The language boom is intense. She’s only got about a dozen words in her vocabulary but, “Uh oh!” has now been joined with, “Oh no!” and she knows when to use each. Cozy understands plenty of words, like “Spit it out” and “That’s mommy’s.” The second one comes in handy on a daily basis because she is a bit obsessed with Andrea’s make up and has already ruined a few Mac lipsticks. I don’t know if that’s gendered behavior or she just wants to run off with the circus, but it’s pretty funny. Until mom finds out, that is.
Being a stay-at-home dad gives me lots-of-time to help her cranium along. She’s still clueless about colors but on body parts she’s a valedictorian. Ask her to show you her ears or her toes and she’ll do it with a smile. If she shows you her bellybutton, there will be an expectation of tickling and a “Whatchu talkin’ bout, Willis?” look if you don’t.
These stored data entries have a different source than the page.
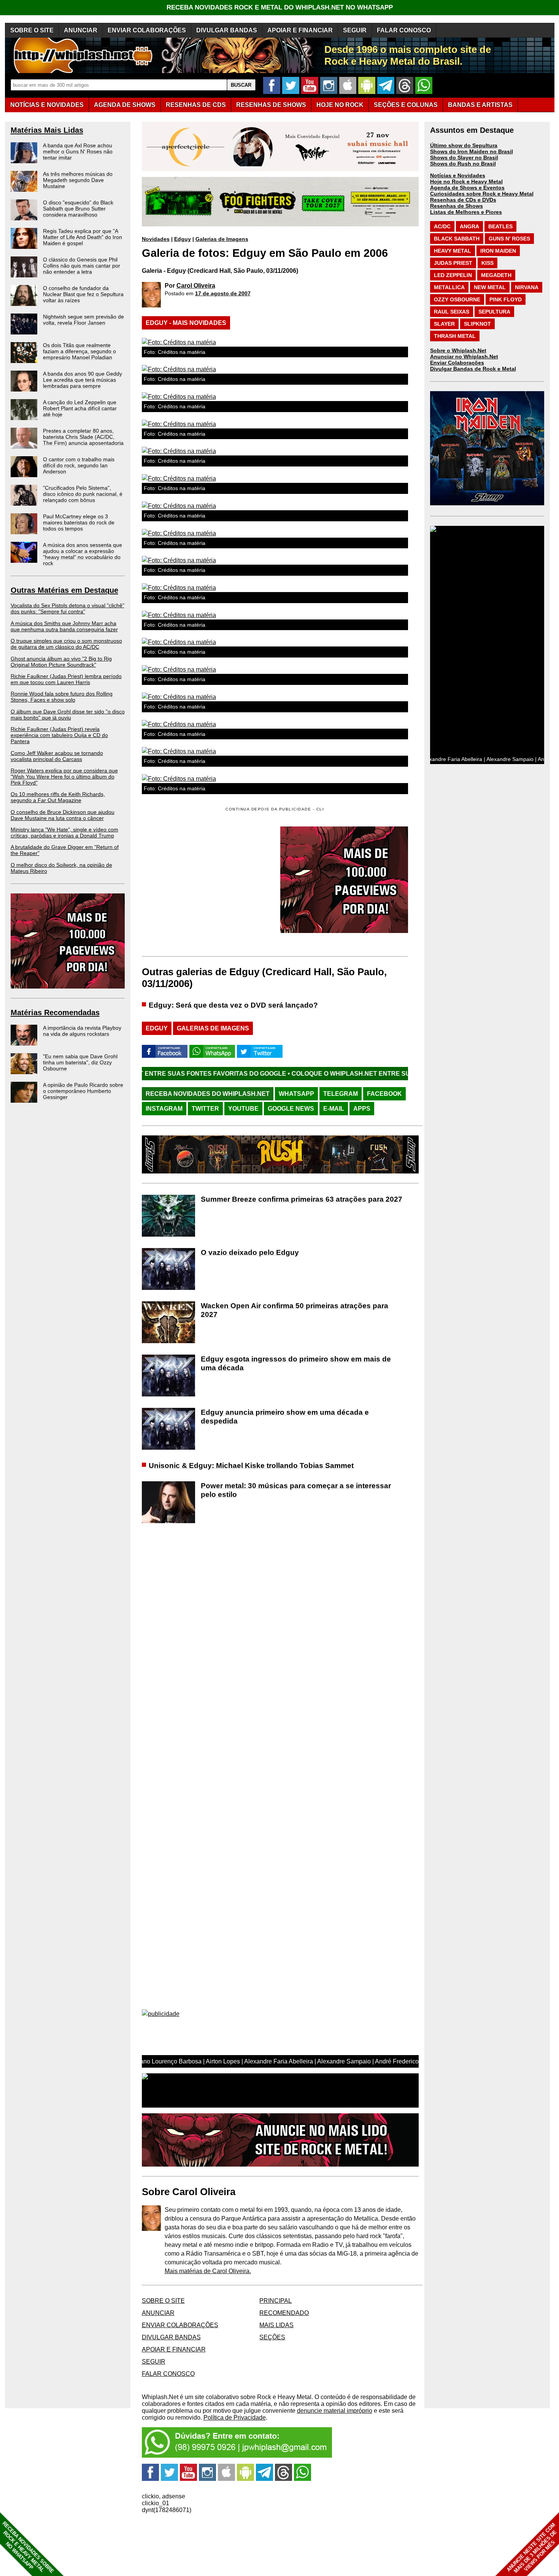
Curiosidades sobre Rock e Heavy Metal (482, 194)
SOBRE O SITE (32, 30)
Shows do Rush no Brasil (463, 164)
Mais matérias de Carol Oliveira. (208, 2271)
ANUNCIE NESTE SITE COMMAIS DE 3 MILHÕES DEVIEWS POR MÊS (532, 2548)
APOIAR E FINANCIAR (300, 30)
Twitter (205, 1108)
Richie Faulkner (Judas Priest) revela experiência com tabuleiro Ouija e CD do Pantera (59, 735)
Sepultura (494, 312)
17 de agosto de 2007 (223, 293)
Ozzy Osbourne (457, 299)
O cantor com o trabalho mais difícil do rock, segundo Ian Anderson (78, 465)
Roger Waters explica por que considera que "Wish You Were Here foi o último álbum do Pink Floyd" (64, 776)
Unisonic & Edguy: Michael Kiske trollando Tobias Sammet (251, 1465)
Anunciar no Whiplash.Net (464, 356)
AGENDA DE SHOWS (125, 105)
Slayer (444, 324)
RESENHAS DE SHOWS (271, 105)
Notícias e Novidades (457, 175)
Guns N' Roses (509, 239)
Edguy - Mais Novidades (186, 323)
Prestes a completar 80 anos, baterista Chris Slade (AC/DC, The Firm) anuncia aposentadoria (83, 437)
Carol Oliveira (195, 285)
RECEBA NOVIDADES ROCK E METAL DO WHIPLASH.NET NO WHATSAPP (280, 7)
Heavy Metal (452, 251)
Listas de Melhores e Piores (466, 212)
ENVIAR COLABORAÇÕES (147, 30)
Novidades (156, 239)
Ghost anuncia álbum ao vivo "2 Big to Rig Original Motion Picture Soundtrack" (61, 662)
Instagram (164, 1108)
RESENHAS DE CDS (196, 105)
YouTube (243, 1108)
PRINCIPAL (275, 2300)
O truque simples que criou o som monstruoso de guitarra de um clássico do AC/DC (66, 644)
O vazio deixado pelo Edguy (250, 1252)
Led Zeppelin (453, 275)
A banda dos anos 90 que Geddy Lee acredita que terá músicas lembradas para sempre (82, 380)
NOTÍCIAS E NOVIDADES (47, 105)
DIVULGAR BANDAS (226, 30)
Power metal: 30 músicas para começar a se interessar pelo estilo (296, 1490)
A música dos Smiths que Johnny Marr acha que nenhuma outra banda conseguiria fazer (64, 626)
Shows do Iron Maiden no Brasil (471, 151)
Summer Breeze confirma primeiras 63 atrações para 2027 (301, 1199)
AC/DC (442, 226)
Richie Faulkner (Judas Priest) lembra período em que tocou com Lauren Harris (66, 679)
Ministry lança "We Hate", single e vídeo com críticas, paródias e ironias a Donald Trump (64, 832)
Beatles (500, 226)
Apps (361, 1108)
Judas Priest (453, 263)
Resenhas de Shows (456, 206)
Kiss (487, 263)
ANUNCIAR (80, 30)
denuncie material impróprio (334, 2410)
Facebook (384, 1094)
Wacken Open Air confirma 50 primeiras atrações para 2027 (294, 1310)
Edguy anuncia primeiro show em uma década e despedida (285, 1416)
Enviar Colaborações (457, 363)
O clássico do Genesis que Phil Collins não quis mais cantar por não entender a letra (81, 265)
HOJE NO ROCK (340, 105)
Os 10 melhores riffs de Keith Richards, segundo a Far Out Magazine (58, 797)
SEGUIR (355, 30)
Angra (469, 226)
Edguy (182, 239)
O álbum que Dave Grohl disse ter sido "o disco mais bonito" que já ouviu (68, 714)
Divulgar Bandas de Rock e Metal (473, 369)
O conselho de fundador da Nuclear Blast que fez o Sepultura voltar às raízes (83, 294)
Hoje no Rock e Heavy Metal (466, 181)
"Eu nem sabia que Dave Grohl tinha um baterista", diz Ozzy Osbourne (80, 1062)
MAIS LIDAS (276, 2325)
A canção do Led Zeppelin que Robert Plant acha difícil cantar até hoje (80, 408)
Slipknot (477, 324)
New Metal (490, 287)
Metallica (449, 287)
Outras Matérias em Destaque (64, 590)
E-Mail (333, 1108)
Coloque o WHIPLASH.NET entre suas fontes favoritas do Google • (290, 1073)
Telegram (340, 1094)
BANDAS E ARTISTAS (480, 105)
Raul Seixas (451, 312)
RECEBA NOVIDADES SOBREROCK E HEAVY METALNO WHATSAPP (28, 2547)
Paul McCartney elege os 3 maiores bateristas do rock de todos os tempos (78, 522)
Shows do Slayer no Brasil (464, 157)
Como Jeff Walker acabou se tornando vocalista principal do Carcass (57, 756)
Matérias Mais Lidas (47, 130)
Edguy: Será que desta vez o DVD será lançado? (233, 1005)
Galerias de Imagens (221, 239)
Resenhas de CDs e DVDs (463, 200)
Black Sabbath (457, 239)
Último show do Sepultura (463, 145)
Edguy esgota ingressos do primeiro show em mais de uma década (296, 1363)
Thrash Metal (455, 336)
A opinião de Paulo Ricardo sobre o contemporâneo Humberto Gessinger (83, 1091)
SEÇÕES (406, 105)
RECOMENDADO (284, 2313)
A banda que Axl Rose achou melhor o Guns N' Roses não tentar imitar (78, 151)
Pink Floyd (505, 299)
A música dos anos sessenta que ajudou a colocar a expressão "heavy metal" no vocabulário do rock (82, 554)
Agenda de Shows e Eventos (467, 188)
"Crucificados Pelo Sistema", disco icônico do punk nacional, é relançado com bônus (82, 494)
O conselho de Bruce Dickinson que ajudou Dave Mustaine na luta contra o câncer (62, 815)
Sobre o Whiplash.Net (458, 350)
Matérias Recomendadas (55, 1012)
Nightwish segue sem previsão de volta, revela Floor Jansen (83, 320)
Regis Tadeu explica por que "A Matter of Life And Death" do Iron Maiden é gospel (82, 237)
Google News (291, 1108)
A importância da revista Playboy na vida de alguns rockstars (82, 1031)
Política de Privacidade (234, 2417)
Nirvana (526, 287)
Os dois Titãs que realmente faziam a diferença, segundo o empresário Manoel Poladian (79, 351)
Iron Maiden (498, 251)
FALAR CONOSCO (404, 30)
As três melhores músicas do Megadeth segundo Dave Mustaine (78, 180)
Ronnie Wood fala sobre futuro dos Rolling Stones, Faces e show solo (62, 697)
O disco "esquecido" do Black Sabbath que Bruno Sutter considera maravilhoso (78, 208)
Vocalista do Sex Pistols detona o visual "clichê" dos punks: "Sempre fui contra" (67, 608)
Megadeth (496, 275)
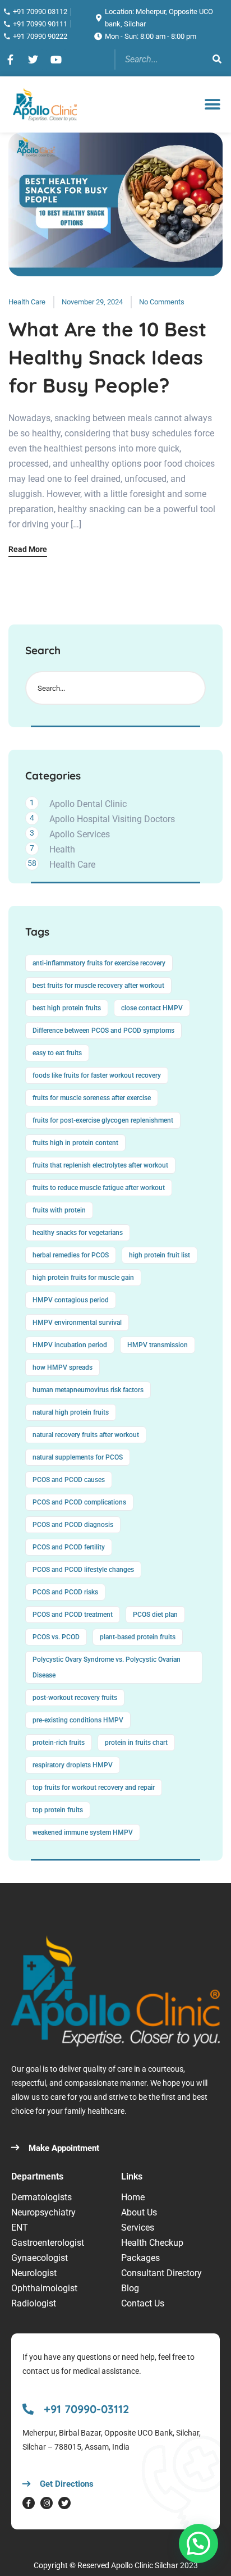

Today was a rare sunny day in Portland so we took a walk in the neighborhood. (Strollers are for babies.) We met flowers and cats and a guy remolding a hundred-year-old house. She stopped at the first sight of her shadow. Then she raised her hands and realized that this odd phantom was connected to her. Hopping and giggling and dancing, Cozy and her shadow. What must have been going through her mind at that moment. I can’t wait until she has enough words to tell me.
It’s an odd thing how we start out life these completely dependent, relatively inert beings, slightly above sea anemones, and day by day we begin to see ourselves; in a mirror, in a shadow, in our parents eyes, in society’s expectations. I don’t know how any parent can’t be glued to that process. Maybe it’s a “first child” thing. It’s like the first time you have sushi and you wonder why everybody doesn’t know about this amazing thing. All I know is that Cozy’s evolution is the best binge-watching I can imagine.